RIT Capital Partners' acquisition of Societe Generale Private Banking's 37% interest in Rockefeller Financial Services will help the wealth management firm expand its global reach, according to Reuben Jeffery III, CEO of Rockefeller & Co.
Prior to linking up with RIT Capital, Rockefeller was a global investor with "a core of U.S. clients," Jeffery said. David Rockefeller, retired chairman of Rockefeller & Co., and Chase Manhattan Bank, has known Lord Jacob Rothschild for nearly 50 years, Jeffery added.
Jeffery himself had spent 18 years with Goldman Sachs & Co., where he was managing partner of its Paris office and of its financial instiutions group in London. After the events of September 11, 2001, Jeffery went to work in the Bush Administration, serving in several positions, including under secretary of state for economic, energy and agricultural affairs and chairman of the U.S. Commodity and Futures Trading Commission. He joined Rockefeller as chief executive in September, 2010.

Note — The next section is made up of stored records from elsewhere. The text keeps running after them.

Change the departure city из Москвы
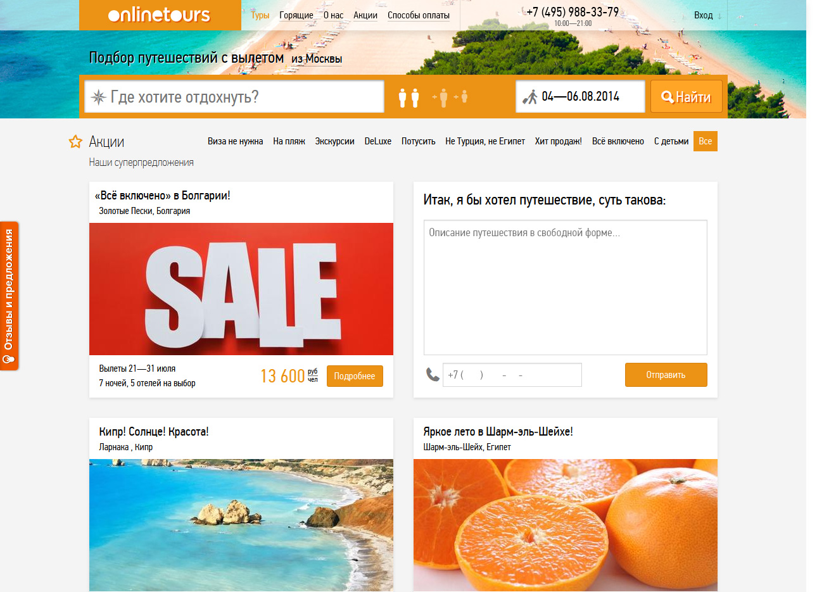 (317, 59)
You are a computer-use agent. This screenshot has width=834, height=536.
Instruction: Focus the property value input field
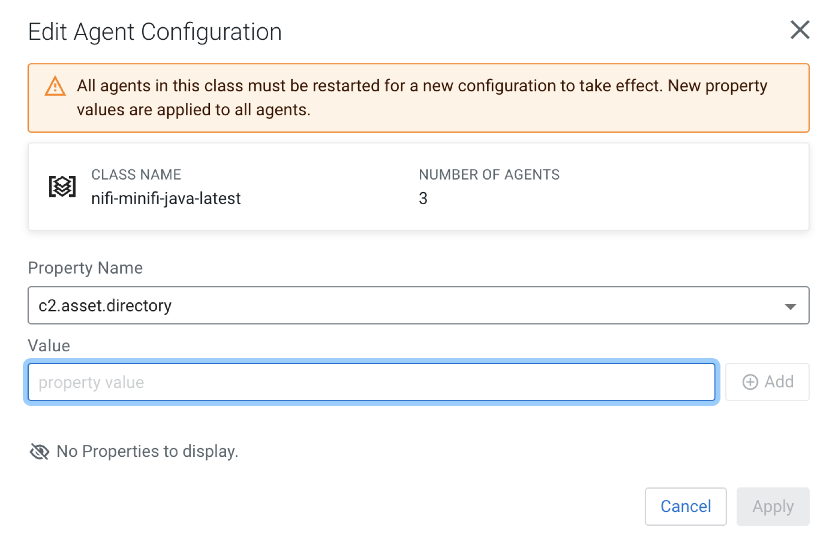click(x=371, y=382)
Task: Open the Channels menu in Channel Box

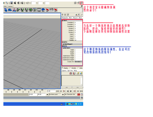Action: pyautogui.click(x=65, y=18)
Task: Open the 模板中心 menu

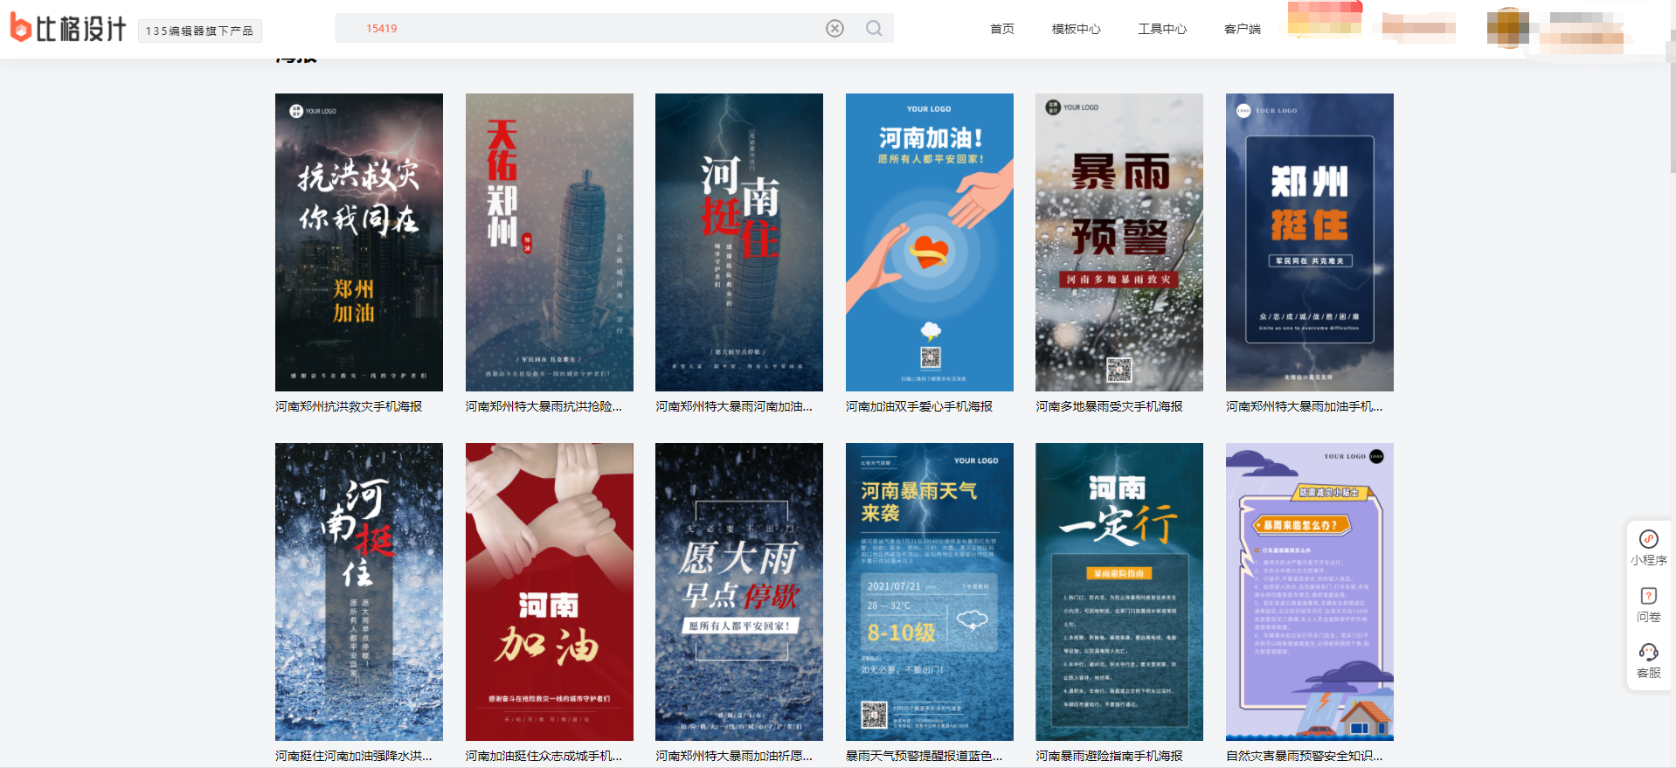Action: [1076, 29]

Given Jeffery's own background in financial services combined with the extensive history of the Rockefeller and Rothschild families in the industry, there has been some speculation that the combined entity might be looking to invest in distressed financial assets in the U.S. or Europe. Jeffery declined to answer that question other than to say that as a "general matter, investors are looking across asset classes, included credit-related opportunities."
Rockefeller & Co. was started as a single-family office by John D. Rockefeller in 1882. Over the last 35 years, it has opened its doors to a variety of families, trusts, foundations and endowments and currently has about $34 billion under advisement.